What is expected
Copy the records from the line containing "Given: Open wishlist heart icon in header" through the end of the records, swapping "headphones" for "earbuds" and changing nothing else. Leave out the pictures.

Exercise materials

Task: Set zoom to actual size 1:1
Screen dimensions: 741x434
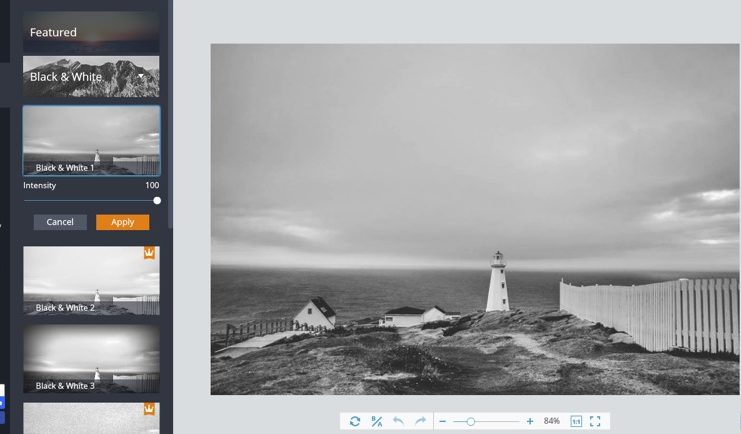Action: [576, 422]
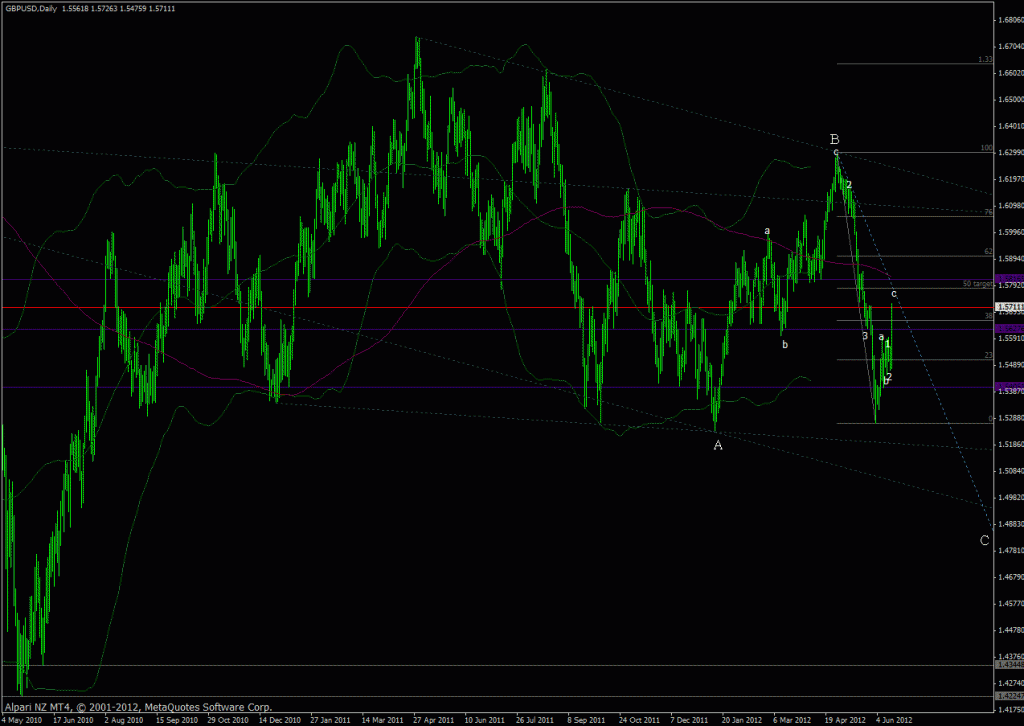Screen dimensions: 1024x726
Task: Click the Fibonacci 38 level label
Action: 987,315

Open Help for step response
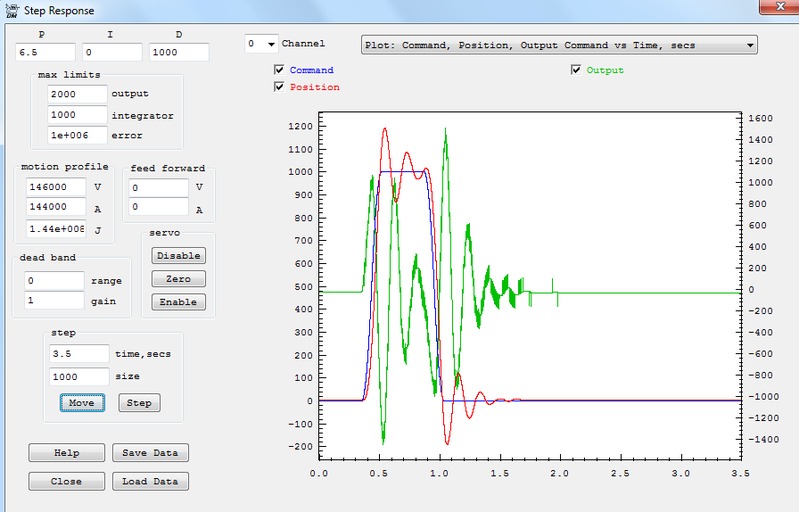tap(66, 453)
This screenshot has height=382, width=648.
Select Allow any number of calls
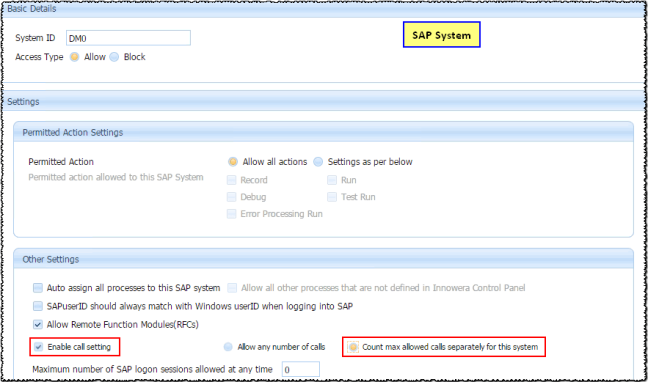pos(228,347)
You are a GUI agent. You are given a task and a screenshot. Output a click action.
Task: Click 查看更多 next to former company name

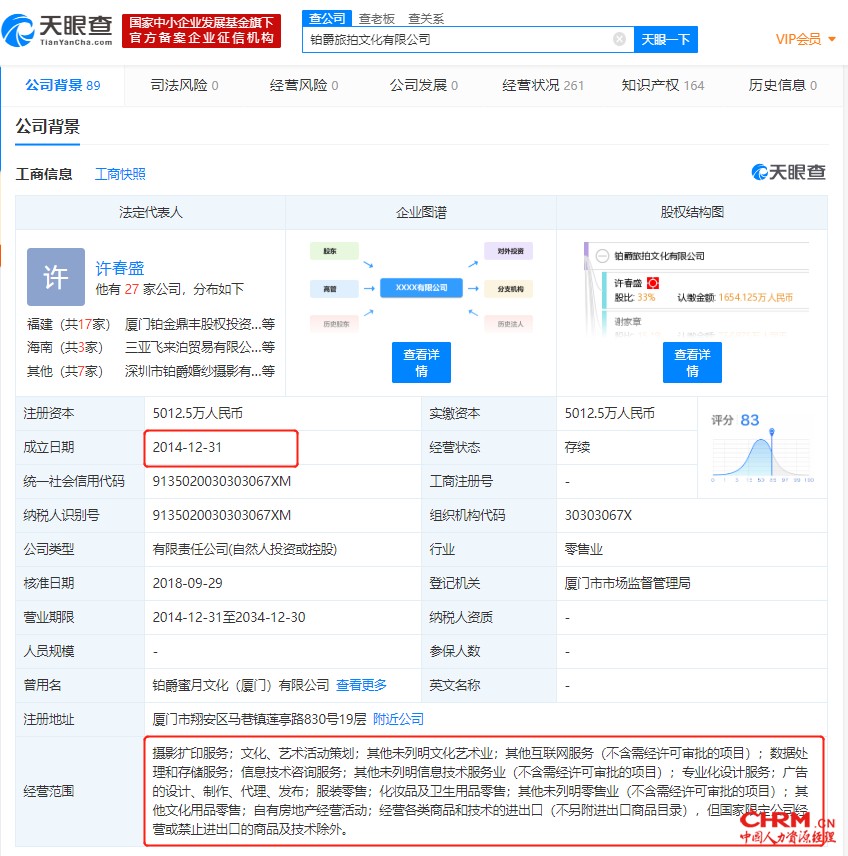(361, 685)
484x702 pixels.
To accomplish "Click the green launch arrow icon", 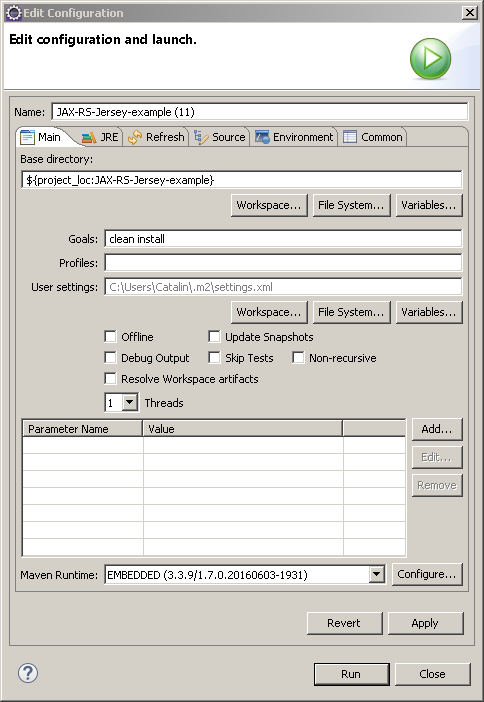I will [x=430, y=59].
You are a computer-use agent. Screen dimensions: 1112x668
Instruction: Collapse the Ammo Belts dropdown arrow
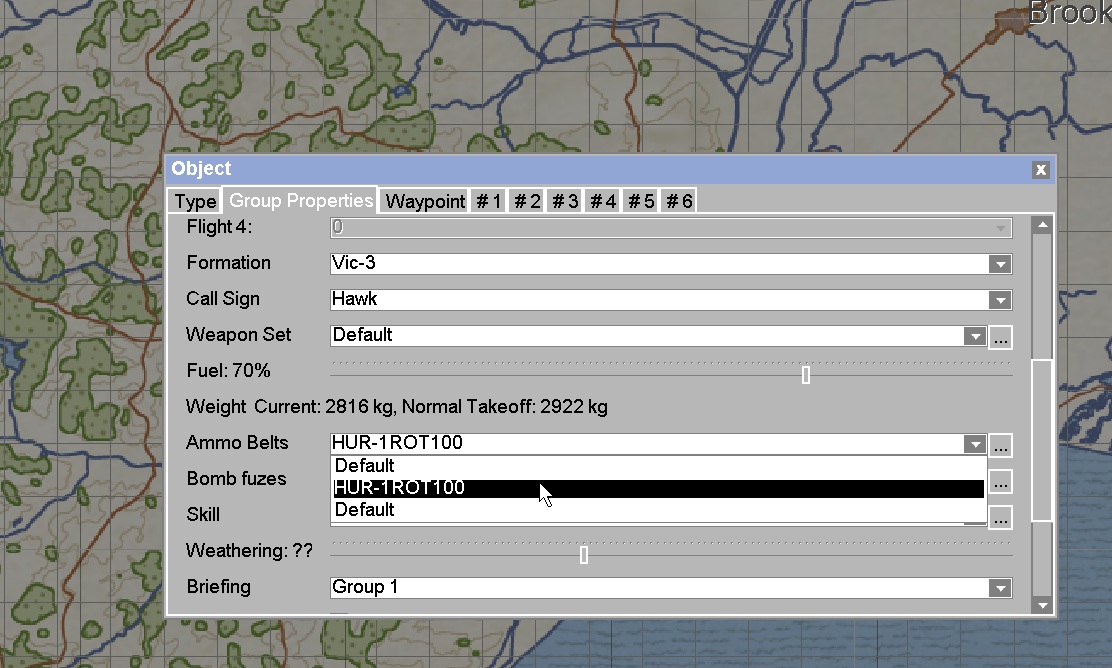tap(974, 445)
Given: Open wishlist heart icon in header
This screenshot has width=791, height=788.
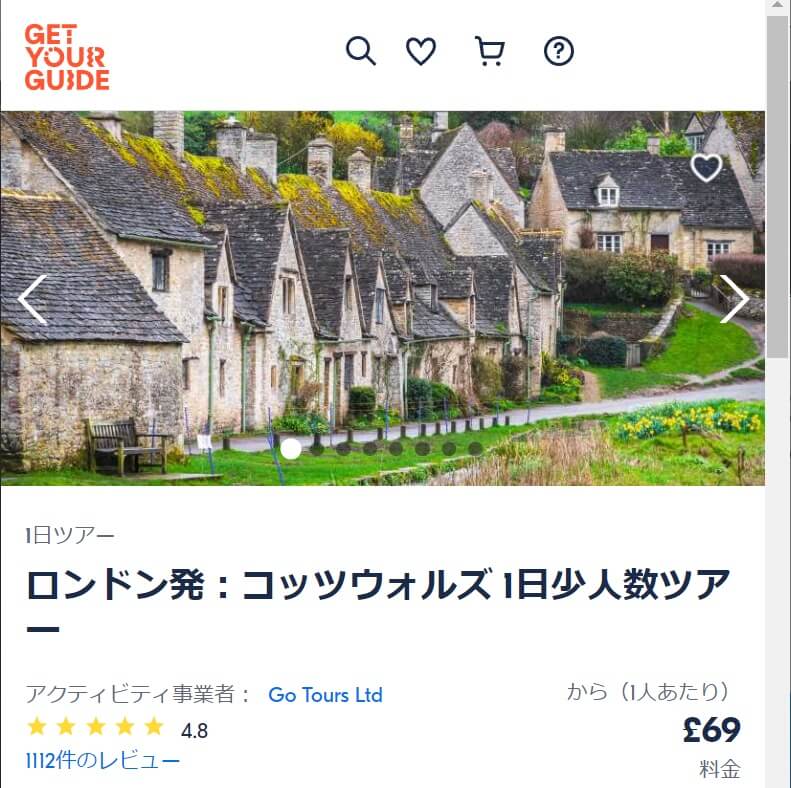Looking at the screenshot, I should pos(421,51).
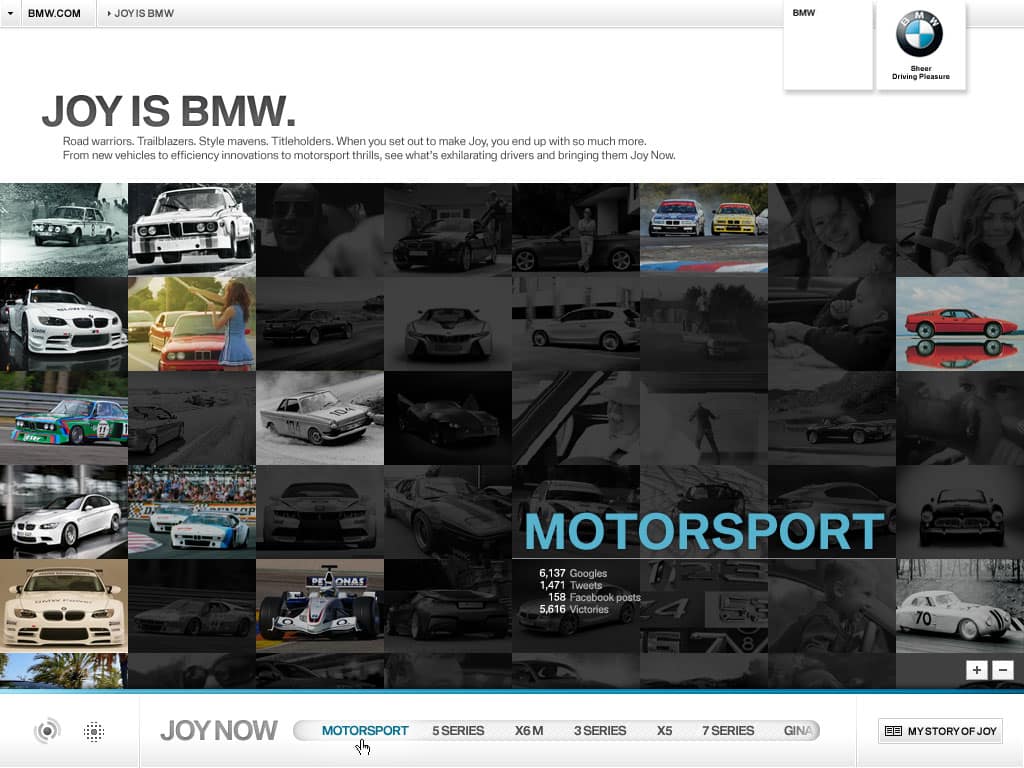1024x768 pixels.
Task: Click the white BMW label card
Action: click(x=828, y=45)
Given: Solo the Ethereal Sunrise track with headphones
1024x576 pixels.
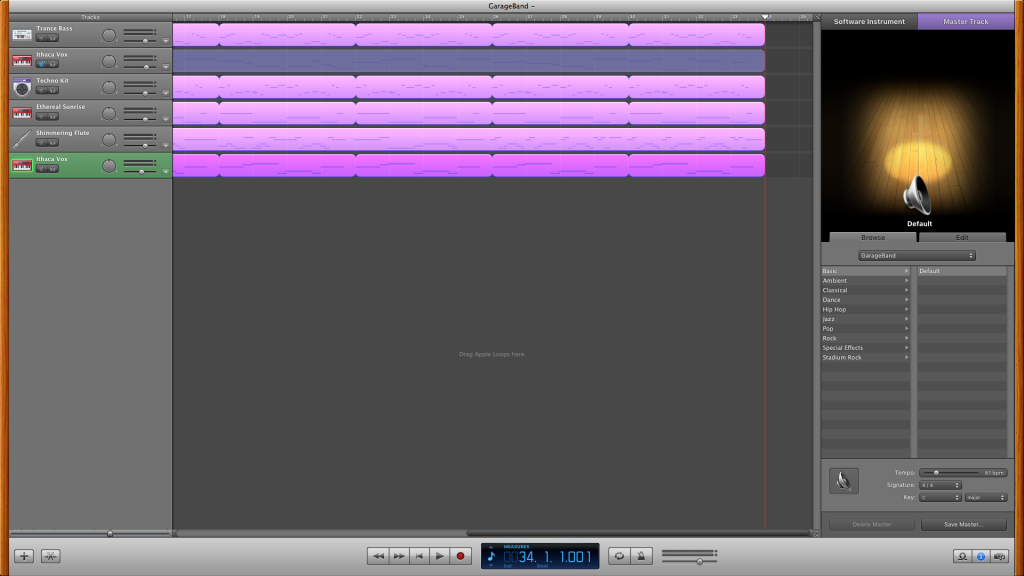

Task output
Given: Open wishlist heart icon in header
This screenshot has width=791, height=788.
Looking at the screenshot, I should pos(421,51).
1024x768 pixels.
Task: Click the white BMW label card
Action: click(x=828, y=45)
Given: Solo the Ethereal Sunrise track with earbuds
1024x576 pixels.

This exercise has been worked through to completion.